Nothing should be omitted: restate the full listing word for word.

'''

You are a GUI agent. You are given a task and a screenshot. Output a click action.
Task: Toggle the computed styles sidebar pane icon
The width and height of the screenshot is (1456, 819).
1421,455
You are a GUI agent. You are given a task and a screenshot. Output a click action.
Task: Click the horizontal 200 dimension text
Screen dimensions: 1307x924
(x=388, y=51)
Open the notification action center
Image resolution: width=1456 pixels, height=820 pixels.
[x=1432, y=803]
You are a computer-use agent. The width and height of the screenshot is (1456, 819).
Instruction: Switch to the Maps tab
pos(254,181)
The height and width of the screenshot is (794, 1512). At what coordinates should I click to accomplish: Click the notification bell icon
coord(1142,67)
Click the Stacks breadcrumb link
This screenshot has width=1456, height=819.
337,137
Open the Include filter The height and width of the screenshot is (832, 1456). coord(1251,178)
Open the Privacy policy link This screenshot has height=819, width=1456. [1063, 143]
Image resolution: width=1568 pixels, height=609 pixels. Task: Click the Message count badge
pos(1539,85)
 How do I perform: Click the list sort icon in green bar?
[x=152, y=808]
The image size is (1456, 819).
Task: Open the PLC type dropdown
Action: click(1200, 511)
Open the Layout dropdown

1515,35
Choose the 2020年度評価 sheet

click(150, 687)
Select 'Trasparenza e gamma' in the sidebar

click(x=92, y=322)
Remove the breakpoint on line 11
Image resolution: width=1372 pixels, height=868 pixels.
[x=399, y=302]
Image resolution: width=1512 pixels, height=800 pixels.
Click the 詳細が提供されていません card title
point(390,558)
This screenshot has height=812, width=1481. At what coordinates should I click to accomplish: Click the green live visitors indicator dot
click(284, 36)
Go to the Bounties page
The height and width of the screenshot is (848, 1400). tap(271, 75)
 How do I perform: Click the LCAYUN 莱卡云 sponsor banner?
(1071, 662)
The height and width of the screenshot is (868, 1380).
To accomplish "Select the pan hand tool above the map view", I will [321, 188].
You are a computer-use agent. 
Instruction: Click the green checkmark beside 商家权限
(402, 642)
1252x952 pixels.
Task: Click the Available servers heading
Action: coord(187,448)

'''

▸ **Answer below**:
You are a GUI agent. You are given a task and a screenshot. Output a click action.
Task: Toggle the computed styles sidebar pane icon
The width and height of the screenshot is (1456, 819).
1421,455
You are a GUI agent. You are given a task and a screenshot. Output a click action.
Task: Click the horizontal 200 dimension text
Screen dimensions: 1307x924
(x=388, y=51)
Open the notification action center
Image resolution: width=1456 pixels, height=820 pixels.
[x=1432, y=803]
You are a computer-use agent. The width and height of the screenshot is (1456, 819).
Instruction: Switch to the Maps tab
pos(254,181)
The height and width of the screenshot is (794, 1512). At what coordinates should I click to accomplish: Click the notification bell icon
coord(1142,67)
Click the Stacks breadcrumb link
This screenshot has width=1456, height=819.
337,137
Open the Include filter The height and width of the screenshot is (832, 1456). coord(1251,178)
Open the Privacy policy link This screenshot has height=819, width=1456. [1063, 143]
Image resolution: width=1568 pixels, height=609 pixels. Task: Click the Message count badge
pos(1539,85)
 How do I perform: Click the list sort icon in green bar?
[x=152, y=808]
The image size is (1456, 819).
Task: Open the PLC type dropdown
Action: click(1200, 511)
Open the Layout dropdown

1515,35
Choose the 2020年度評価 sheet

click(150, 687)
Select 'Trasparenza e gamma' in the sidebar

click(x=92, y=322)
Remove the breakpoint on line 11
Image resolution: width=1372 pixels, height=868 pixels.
[x=399, y=302]
Image resolution: width=1512 pixels, height=800 pixels.
Click the 詳細が提供されていません card title
point(390,558)
This screenshot has height=812, width=1481. At what coordinates should I click to accomplish: Click the green live visitors indicator dot
click(284, 36)
Go to the Bounties page
The height and width of the screenshot is (848, 1400). tap(271, 75)
 How do I perform: Click the LCAYUN 莱卡云 sponsor banner?
(1071, 662)
The height and width of the screenshot is (868, 1380).
To accomplish "Select the pan hand tool above the map view", I will [321, 188].
You are a computer-use agent. 
Instruction: Click the green checkmark beside 商家权限
(402, 642)
1252x952 pixels.
Task: Click the Available servers heading
Action: coord(187,448)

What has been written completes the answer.